Task prompt: Reproduce word for word every line of the entries from the one containing "The height and" down to the one containing "[x=477, y=94]", both included, and leave out the pictures.

Available records:
****************************************

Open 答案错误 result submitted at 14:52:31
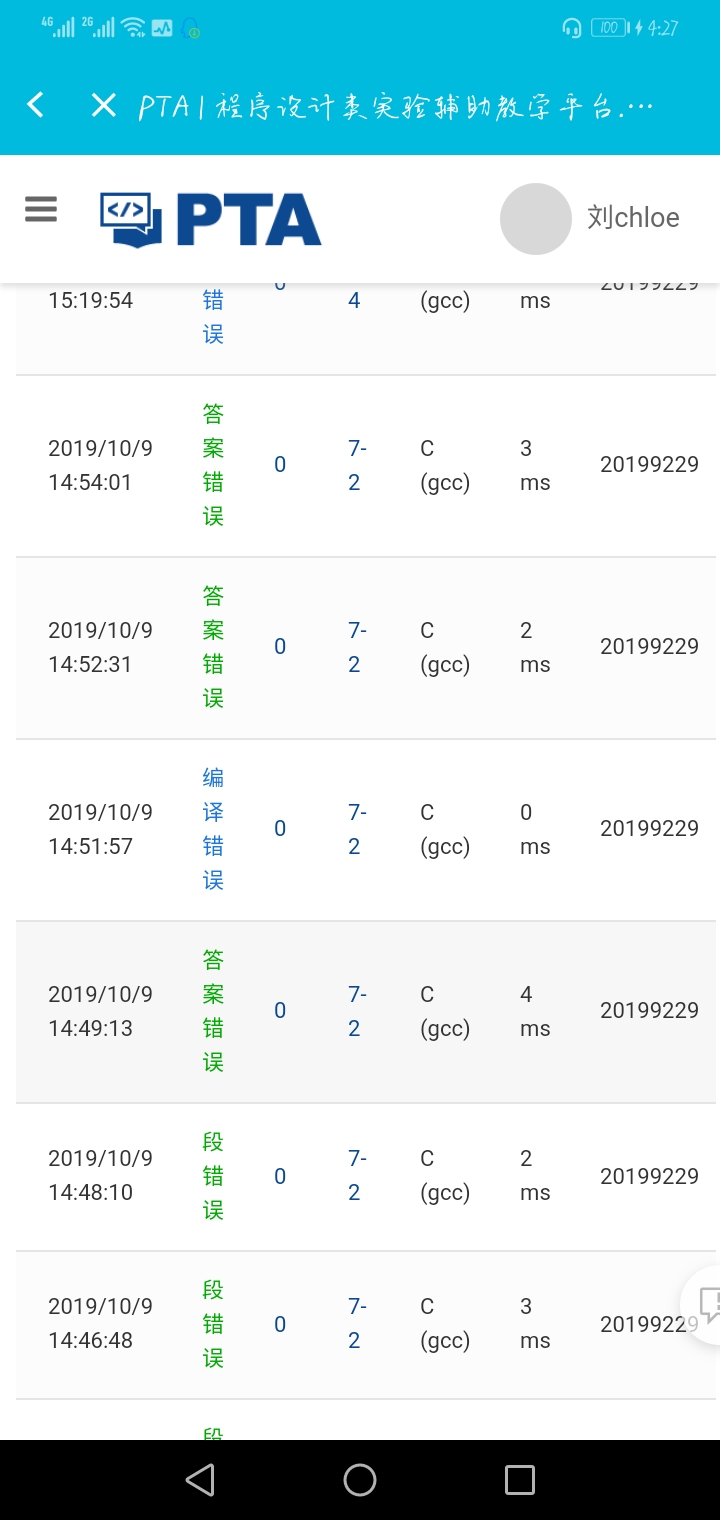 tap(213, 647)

****************************************

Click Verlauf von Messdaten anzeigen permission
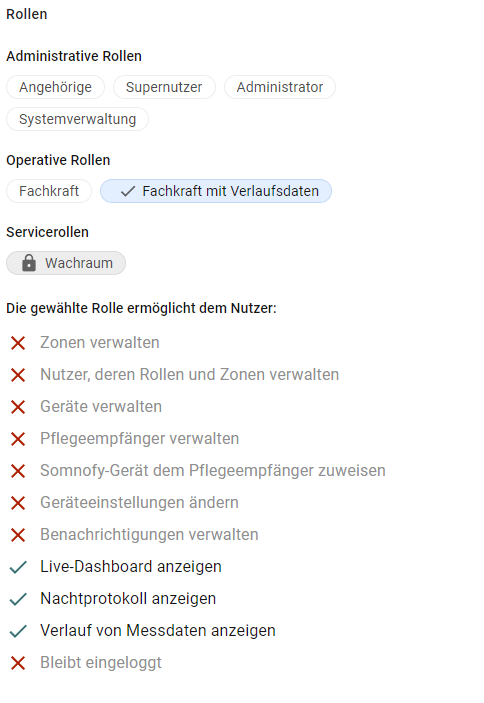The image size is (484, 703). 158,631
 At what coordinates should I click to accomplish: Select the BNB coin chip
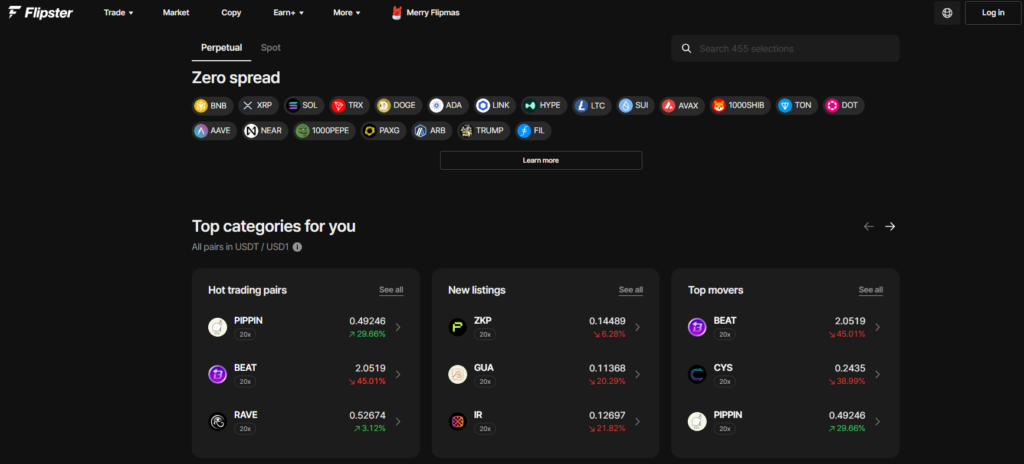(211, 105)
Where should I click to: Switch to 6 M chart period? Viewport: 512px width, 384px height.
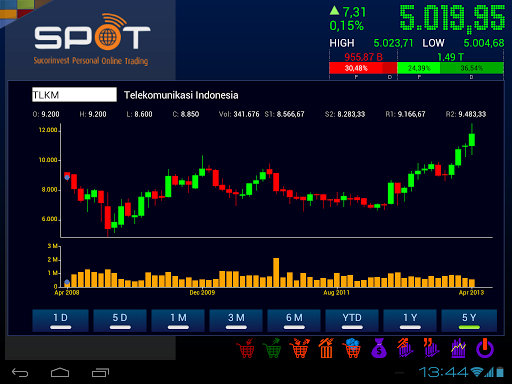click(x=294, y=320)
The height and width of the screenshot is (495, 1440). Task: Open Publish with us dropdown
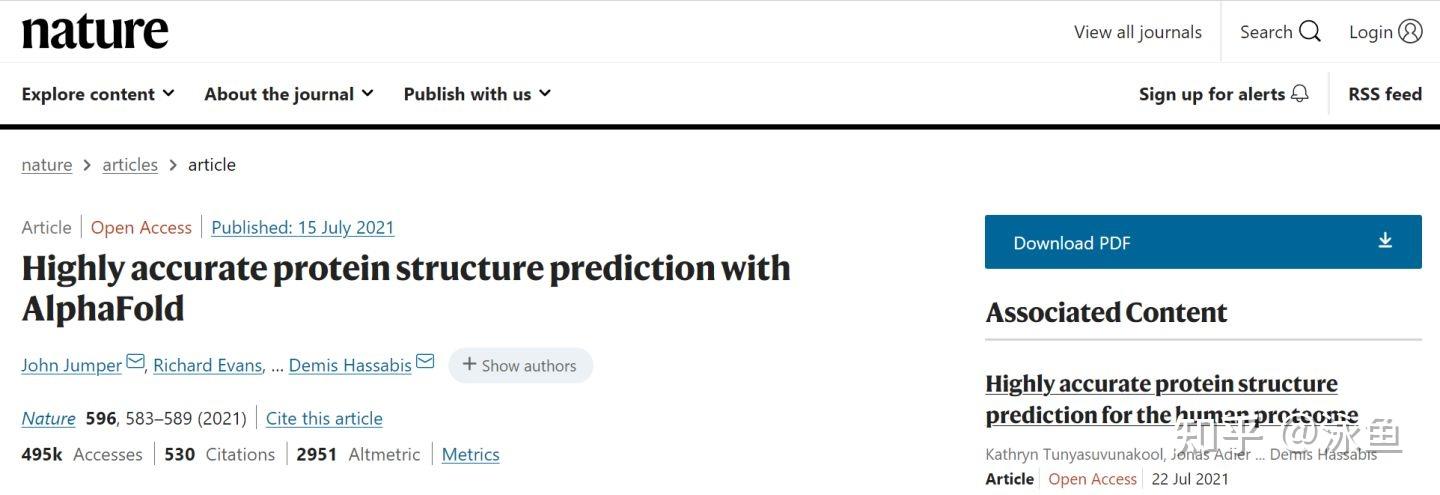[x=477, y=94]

****************************************

Full answer:
The height and width of the screenshot is (495, 1440). Task: Open Publish with us dropdown
[x=477, y=94]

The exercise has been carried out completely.